Records from a collection
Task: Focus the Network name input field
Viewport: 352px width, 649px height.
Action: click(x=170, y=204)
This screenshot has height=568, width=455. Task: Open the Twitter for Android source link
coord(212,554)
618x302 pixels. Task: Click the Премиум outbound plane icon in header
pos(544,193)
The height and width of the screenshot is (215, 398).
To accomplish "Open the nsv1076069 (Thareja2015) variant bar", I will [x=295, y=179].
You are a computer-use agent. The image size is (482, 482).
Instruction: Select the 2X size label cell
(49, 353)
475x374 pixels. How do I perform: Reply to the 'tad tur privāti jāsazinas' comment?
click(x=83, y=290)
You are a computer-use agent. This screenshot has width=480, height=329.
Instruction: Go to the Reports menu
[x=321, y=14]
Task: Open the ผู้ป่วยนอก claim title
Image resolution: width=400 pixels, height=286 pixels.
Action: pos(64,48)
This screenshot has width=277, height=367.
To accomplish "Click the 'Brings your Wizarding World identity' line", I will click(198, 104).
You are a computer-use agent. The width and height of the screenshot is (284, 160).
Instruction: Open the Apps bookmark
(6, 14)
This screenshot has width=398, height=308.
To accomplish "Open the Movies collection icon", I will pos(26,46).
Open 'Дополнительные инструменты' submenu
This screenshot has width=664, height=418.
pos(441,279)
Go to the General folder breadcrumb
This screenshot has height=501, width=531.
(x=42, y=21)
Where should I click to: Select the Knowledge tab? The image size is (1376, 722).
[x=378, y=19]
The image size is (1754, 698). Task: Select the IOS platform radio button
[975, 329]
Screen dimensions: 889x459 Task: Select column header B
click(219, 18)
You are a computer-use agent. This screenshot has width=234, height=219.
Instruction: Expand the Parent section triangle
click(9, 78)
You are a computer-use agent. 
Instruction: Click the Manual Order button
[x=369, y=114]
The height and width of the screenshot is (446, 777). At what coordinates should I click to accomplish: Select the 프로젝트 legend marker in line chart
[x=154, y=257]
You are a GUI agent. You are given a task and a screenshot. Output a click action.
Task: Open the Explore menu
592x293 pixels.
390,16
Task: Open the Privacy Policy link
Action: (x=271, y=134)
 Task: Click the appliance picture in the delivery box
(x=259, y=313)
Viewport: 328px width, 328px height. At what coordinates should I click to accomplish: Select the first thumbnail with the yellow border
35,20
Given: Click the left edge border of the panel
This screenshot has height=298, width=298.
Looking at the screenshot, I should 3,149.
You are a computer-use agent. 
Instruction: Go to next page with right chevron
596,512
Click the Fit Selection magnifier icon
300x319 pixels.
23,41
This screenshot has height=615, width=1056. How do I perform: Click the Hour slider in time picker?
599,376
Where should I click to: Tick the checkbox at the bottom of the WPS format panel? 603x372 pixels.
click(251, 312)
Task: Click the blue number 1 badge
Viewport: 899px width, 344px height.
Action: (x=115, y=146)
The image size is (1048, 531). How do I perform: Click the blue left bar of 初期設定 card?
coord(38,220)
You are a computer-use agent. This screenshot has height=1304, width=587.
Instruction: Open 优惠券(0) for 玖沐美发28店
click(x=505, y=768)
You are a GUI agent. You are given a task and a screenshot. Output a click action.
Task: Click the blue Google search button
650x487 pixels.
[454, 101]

EXERCISE REQUIREMENTS: Across the entries above, find each line with the word "computer" and please copy it out.

ANSWER BELOW:
You are a computer-use agent. The image size is (482, 482).
You are a computer-use agent. This screenshot has width=480, height=329.
You are a computer-use agent. The width and height of the screenshot is (284, 160).
You are a computer-use agent. This screenshot has width=234, height=219.
You are a computer-use agent. 
You are a computer-use agent. 
You are a computer-use agent. This screenshot has height=1304, width=587.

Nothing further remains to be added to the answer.